27 Mart 2017 Pazartesi

Bir Alabalık Macerası Bolu Dörtdivan(25.03.2017)

25.03.2017 sabahı yine alabalık peşindeyim. Sabah 7 civarlarında evden çıkıp dosdoğru Bolu otobanına giriyorum ve hedefimde Köroğlu dağı eteklerinden akan güzel bir dere var. Daha önce bir kez daha buraya gitmiştim ancak sadece bir saat kadar olta sallayabilmiştim. Onda da oltama takılan olmamıştı. Daha öncede birkaç kez keşif amaçlı hiç bilmediğim yerlerde olta sallayıp umduğumu bulamadan eli boş dönmüştüm eve. Bu sefer içinde kesinlikle dağ alabalığı olduğunu bildiğim bir dereye gidip şansımı arttırmak istedim fakat ne mi oldu. Yine şansım yaver gitmedi...
★ ★ ★ ★ ★ ★ ★
> **Görev Koşulları**
Alabalık yazısında "Bir Alabalık Macerası" ifadesinden "şansım yaver gitmedi..." ifadesine kadar olan kısmı, "Köroğlu" adını "Aladağ" ile değiştirerek yeniden yazın. Bu metnin ardından gelen veriler ayrı bir malzemedir.

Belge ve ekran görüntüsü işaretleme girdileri
★ ★ ★ ★ ★ ★ ★
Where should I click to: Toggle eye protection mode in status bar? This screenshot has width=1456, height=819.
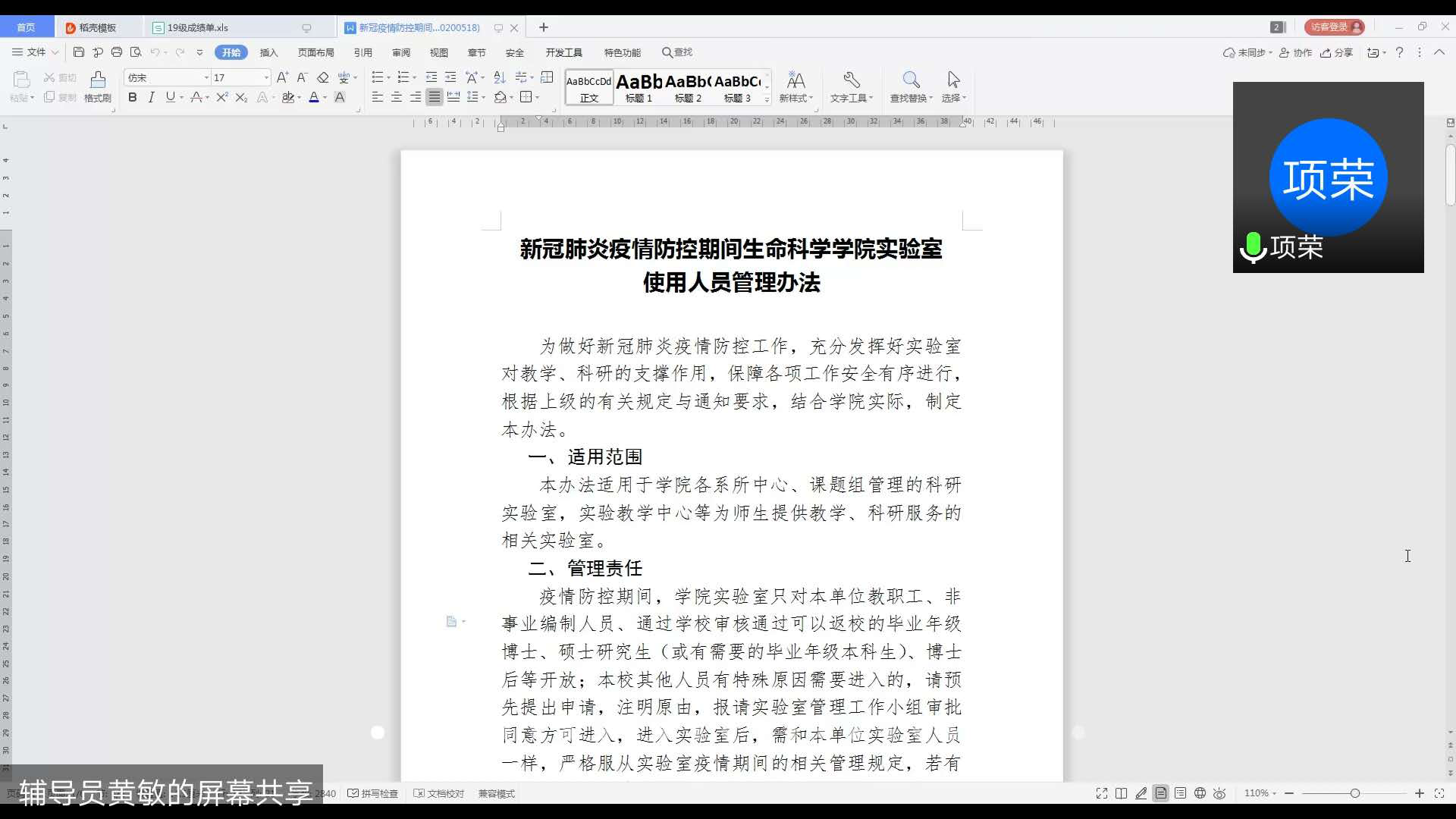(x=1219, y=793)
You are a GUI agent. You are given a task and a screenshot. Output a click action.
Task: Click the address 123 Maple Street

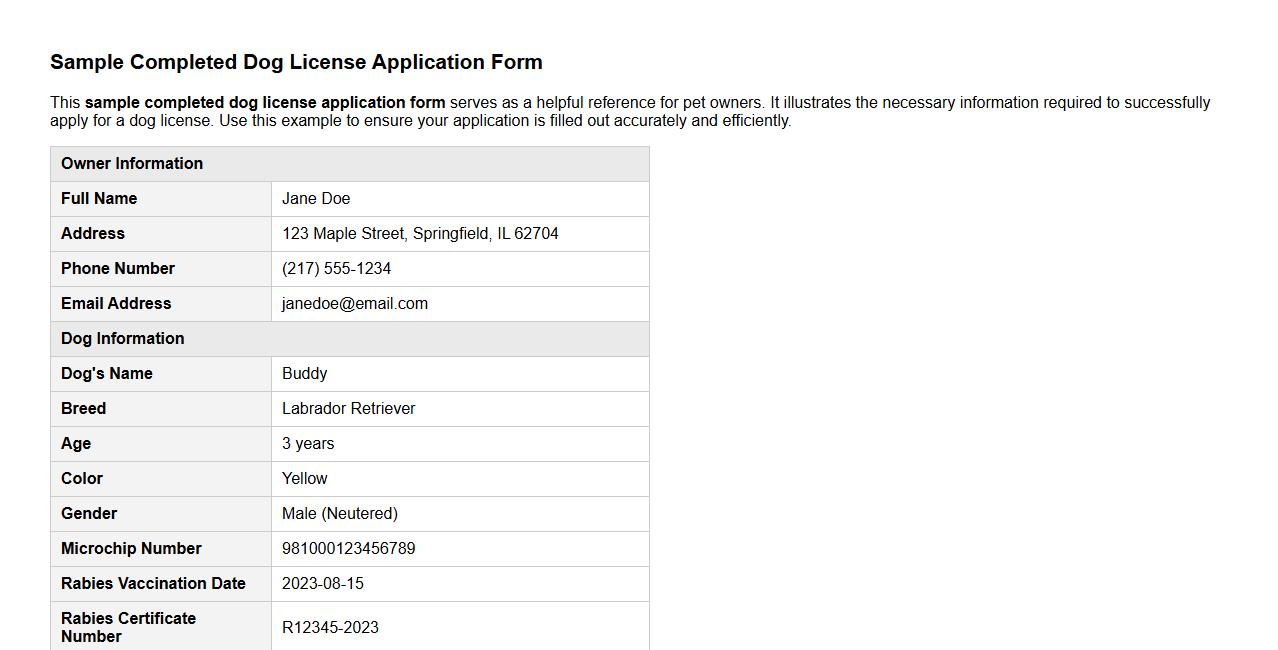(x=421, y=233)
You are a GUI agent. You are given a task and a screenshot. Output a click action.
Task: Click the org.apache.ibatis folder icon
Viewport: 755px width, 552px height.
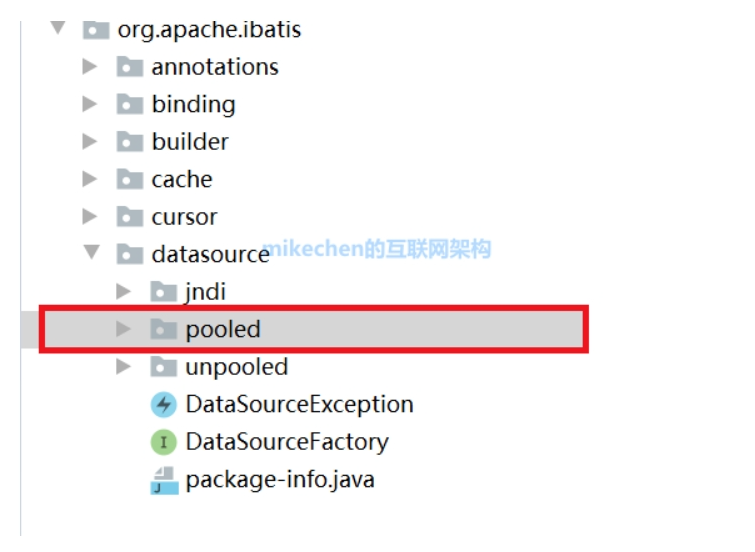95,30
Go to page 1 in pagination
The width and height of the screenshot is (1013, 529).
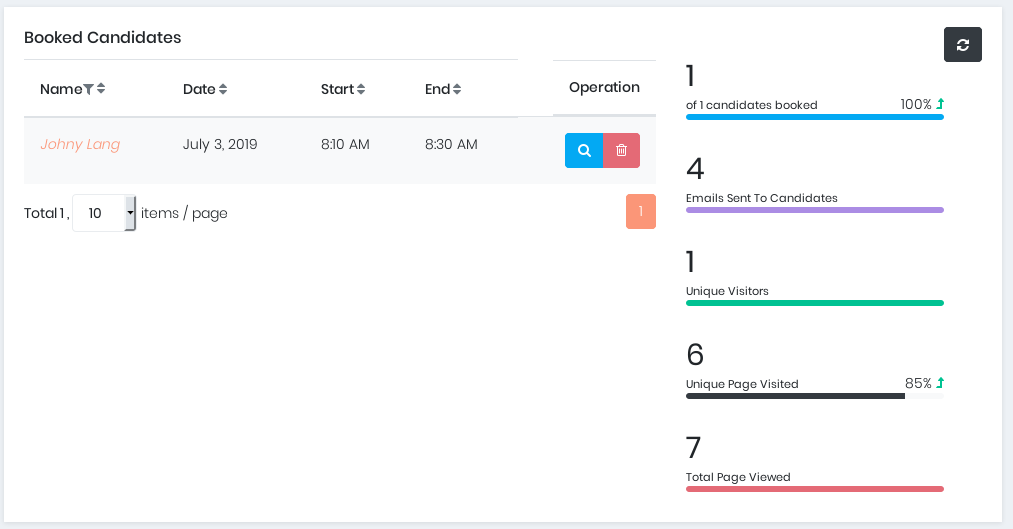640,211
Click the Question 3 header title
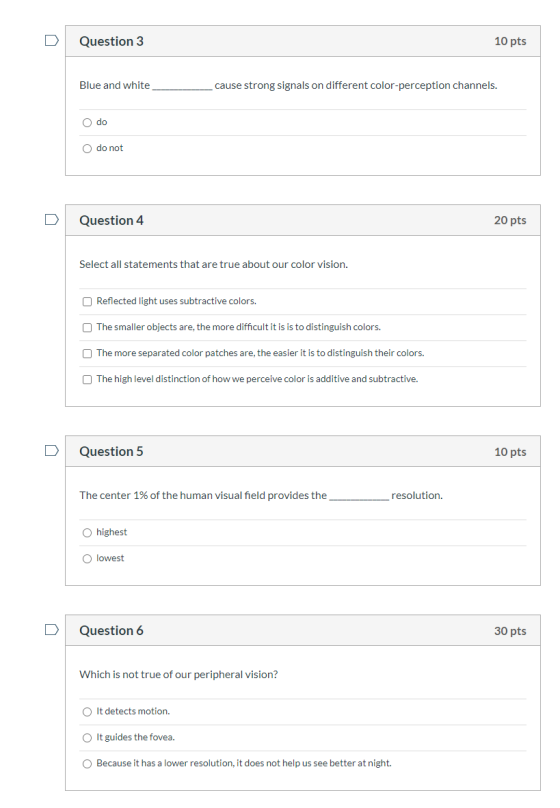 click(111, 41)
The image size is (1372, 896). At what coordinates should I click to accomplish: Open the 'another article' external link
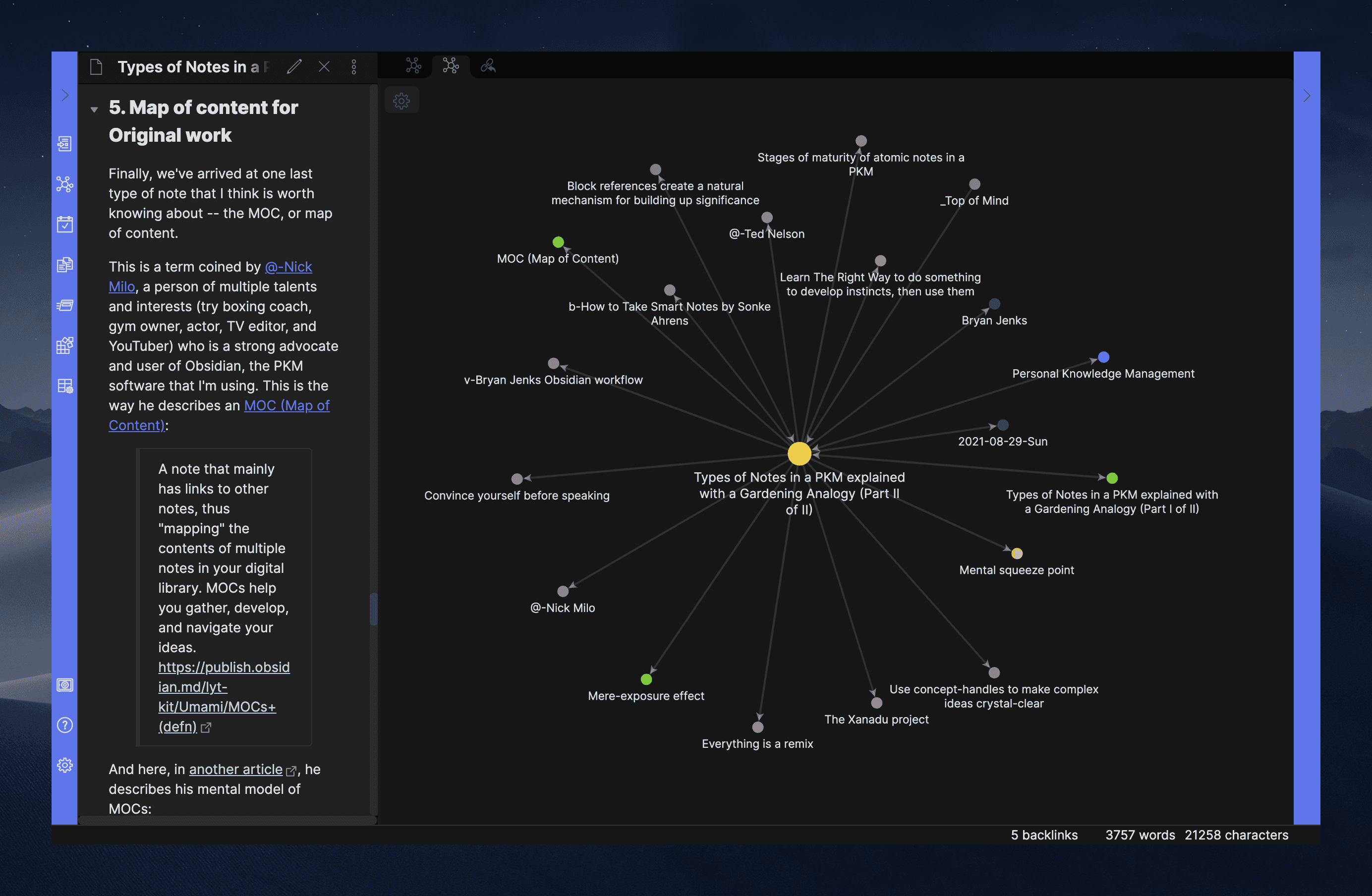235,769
★ ★ ★ ★ ★ ★ ★
> **Yanıt**
Bir Alabalık Macerası Bolu Dörtdivan(25.03.2017)

25.03.2017 sabahı yine alabalık peşindeyim. Sabah 7 civarlarında evden çıkıp dosdoğru Bolu otobanına giriyorum ve hedefimde Aladağ dağı eteklerinden akan güzel bir dere var. Daha önce bir kez daha buraya gitmiştim ancak sadece bir saat kadar olta sallayabilmiştim. Onda da oltama takılan olmamıştı. Daha öncede birkaç kez keşif amaçlı hiç bilmediğim yerlerde olta sallayıp umduğumu bulamadan eli boş dönmüştüm eve. Bu sefer içinde kesinlikle dağ alabalığı olduğunu bildiğim bir dereye gidip şansımı arttırmak istedim fakat ne mi oldu. Yine şansım yaver gitmedi...